DEV Community

Nishan Bhuinya
Nishan Bhuinya

Posted on

My First Open Source Project: Bringing Flutter Layouts to React

TL;DR

I built LAYR - a TypeScript library that brings Flutter's intuitive layout system to React. This is my first open-source project, and I'd love your feedback!

🎮 Try the interactive playground: layr.dynshift.com


The Journey: From Flutter to React

I started my development journey with Flutter. Building mobile apps felt natural - Container, Row, Column, Stack - everything made sense. The layout system was intuitive and predictable.

Then I moved to web development with React.

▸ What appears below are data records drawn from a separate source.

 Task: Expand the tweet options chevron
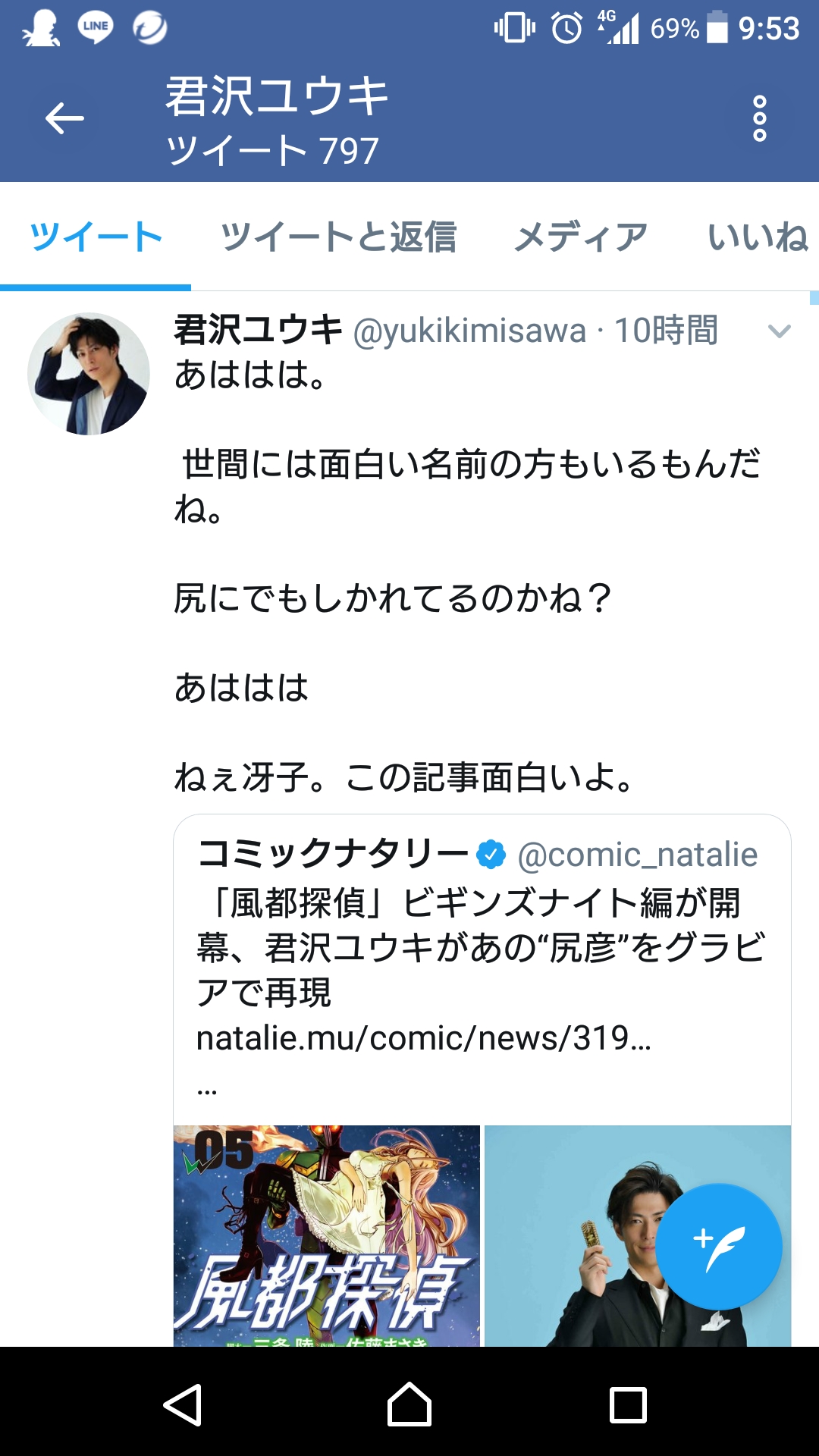point(779,331)
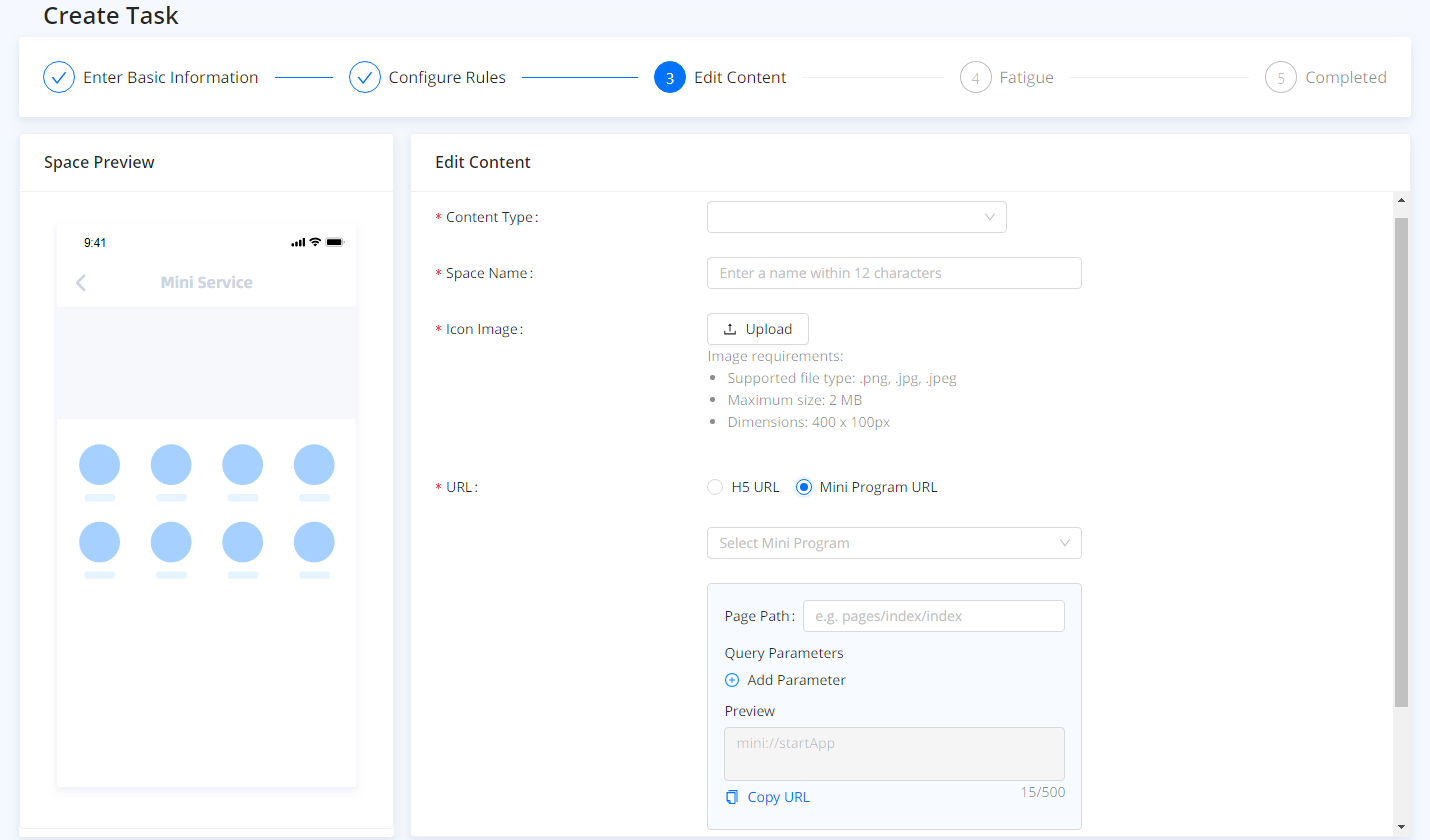Open the Content Type dropdown
This screenshot has width=1430, height=840.
tap(856, 217)
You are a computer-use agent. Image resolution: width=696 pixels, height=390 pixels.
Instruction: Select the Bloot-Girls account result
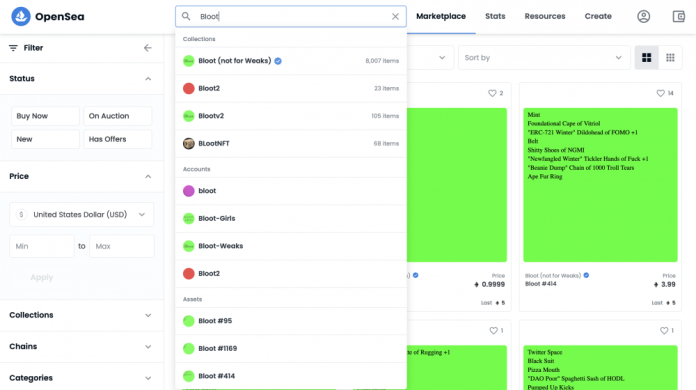(x=291, y=218)
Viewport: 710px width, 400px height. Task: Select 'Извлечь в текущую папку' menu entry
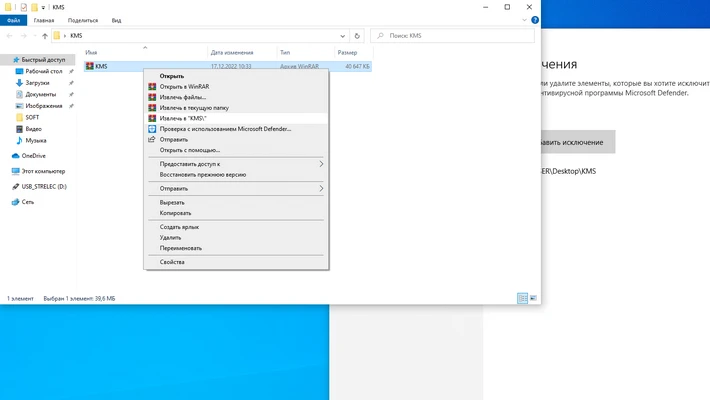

The Learning Curve Hit Hard

CSS-in-JS, Flexbox properties, remembering which properties go where, wrestling with justify-content vs align-items... I kept thinking:

"Why can't this be as simple as Flutter?"


The "Ah!" Moment

After the 10th time googling "flexbox center div" (we've all been there 😅), I decided to build what I wished existed.

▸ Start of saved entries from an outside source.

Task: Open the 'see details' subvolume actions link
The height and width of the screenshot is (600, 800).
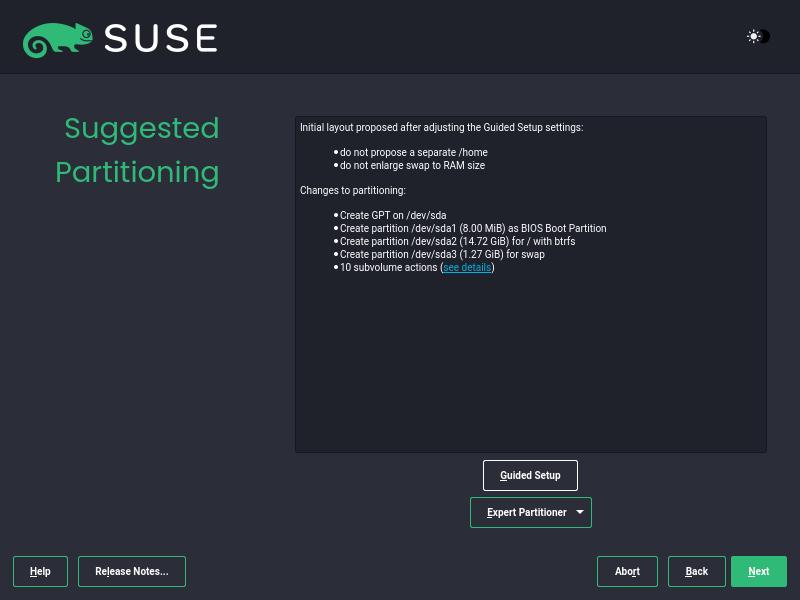Action: pos(467,267)
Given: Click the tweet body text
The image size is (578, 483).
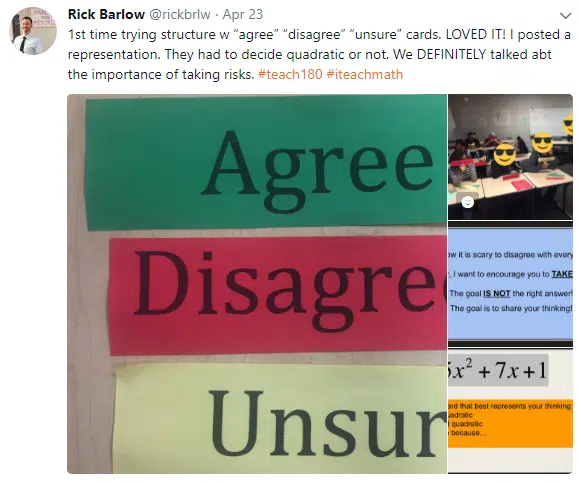Looking at the screenshot, I should coord(319,55).
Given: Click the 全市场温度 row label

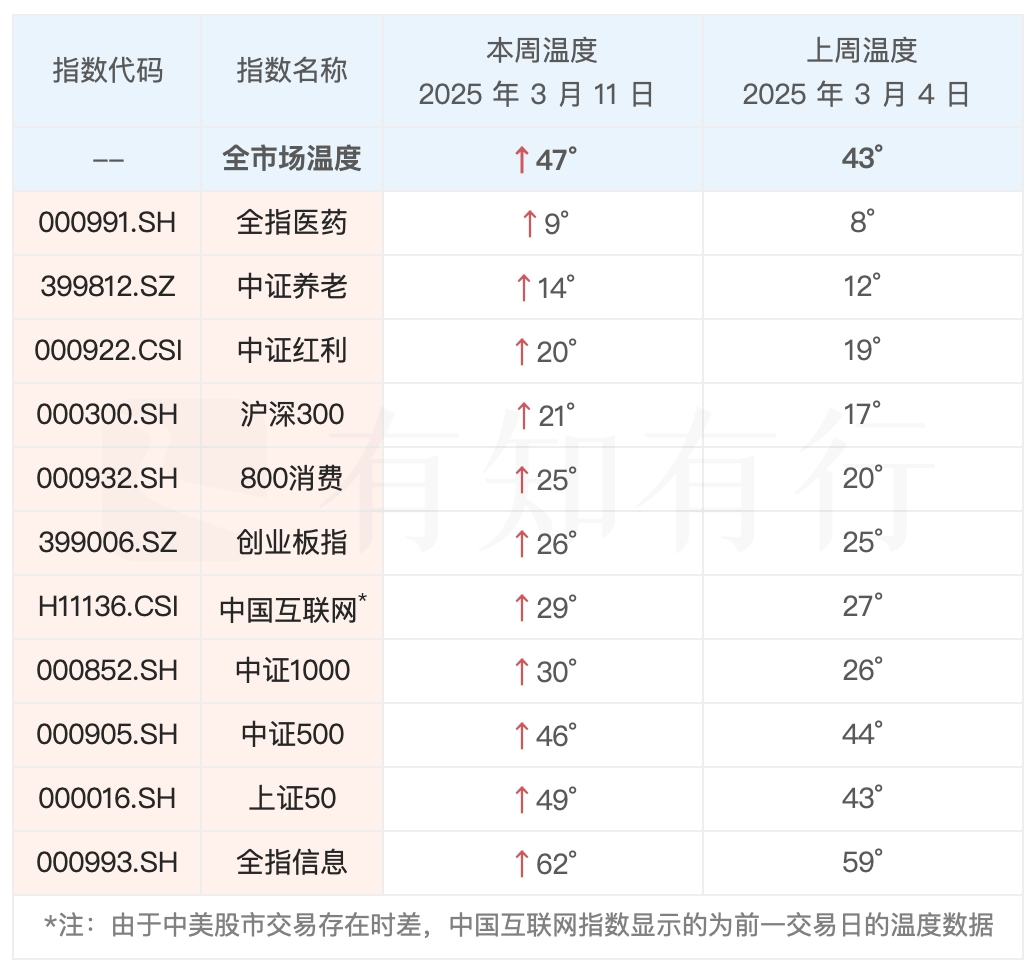Looking at the screenshot, I should coord(291,159).
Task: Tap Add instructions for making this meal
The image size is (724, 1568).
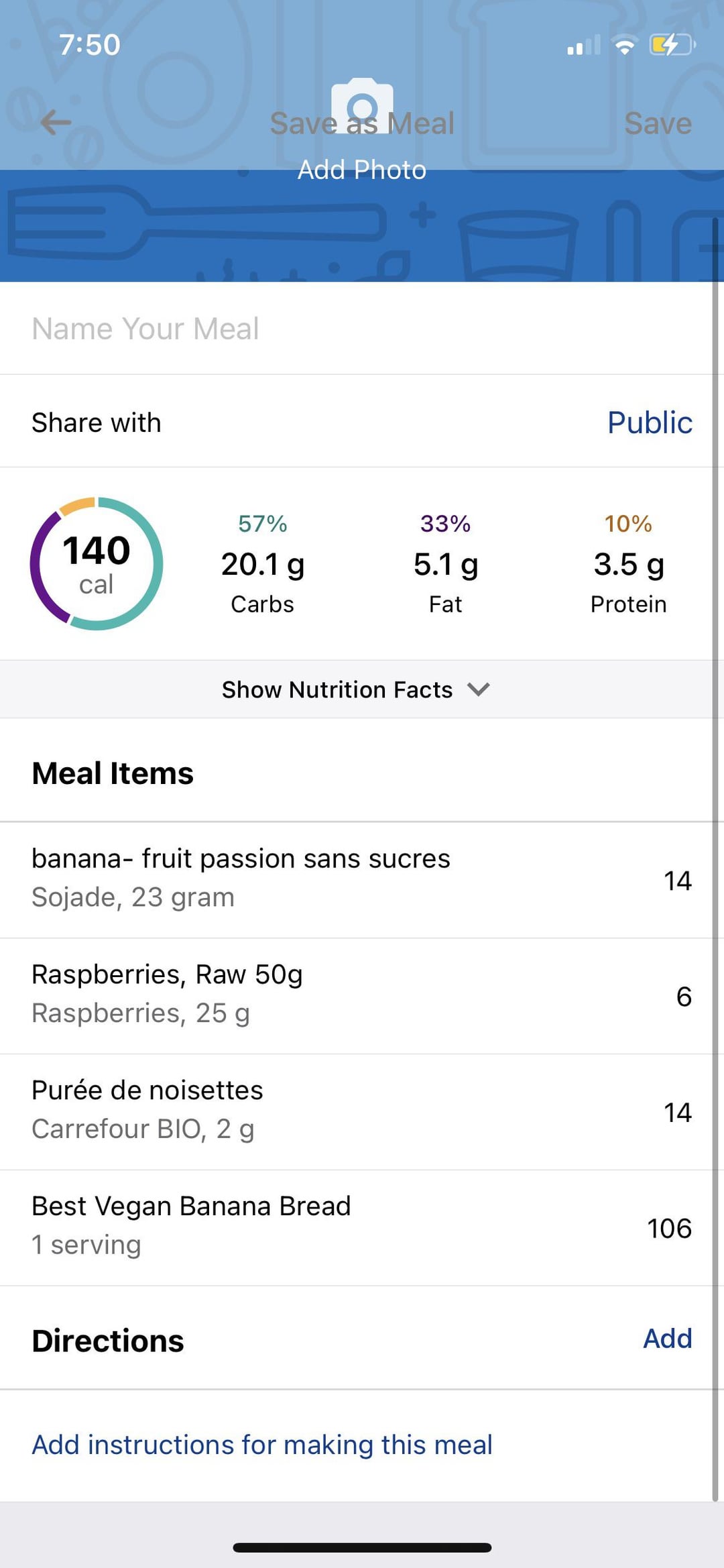Action: coord(262,1445)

What if React had Flutter's layout primitives?


Introducing LAYR

LAYR is a TypeScript-first React library that gives you Flutter-style components:

Container

<Container
  padding={20}
  margin={10}
  color="#f0f0f0"
  borderRadius={8}
>
  <Text>No more CSS mental gymnastics</Text>
</Container>
Enter fullscreen mode Exit fullscreen mode

Row & Column

<Row mainAxisAlignment="spaceBetween" crossAxisAlignment="center">
  <Text>Item 1</Text>
  <Text>Item 2</Text>
  <Text>Item 3</Text>
</Row>
Enter fullscreen mode Exit fullscreen mode

Stack

<Stack>
  <Container width={200} height={200} color="#blue" />
  <Positioned top={10} right={10}>
    <Text>Overlaid content</Text>
  </Positioned>
</Stack>
Enter fullscreen mode Exit fullscreen mode

Why This Approach?

1. Cognitive Load Reduction

Instead of remembering 50+ CSS properties, you use familiar props like padding, margin, alignment.

2. TypeScript Autocomplete

Your IDE shows exactly what props are available. No more switching to MDN.

3. Declarative & Readable

Code reads like a description of what you want, not how to achieve it.

4. Zero Dependencies

The entire library is self-contained. No bloat.


The Technical Challenge

Building this taught me a lot about:

  • TypeScript generics - Making props type-safe while remaining flexible
  • CSS-in-JS performance - Optimizing inline styles for React
  • API design - Balancing familiarity (Flutter) with idiomatic React
  • Documentation - Building an interactive playground from scratch

The playground alone was a project in itself - live code editing, real-time preview, syntax highlighting. Huge learning experience!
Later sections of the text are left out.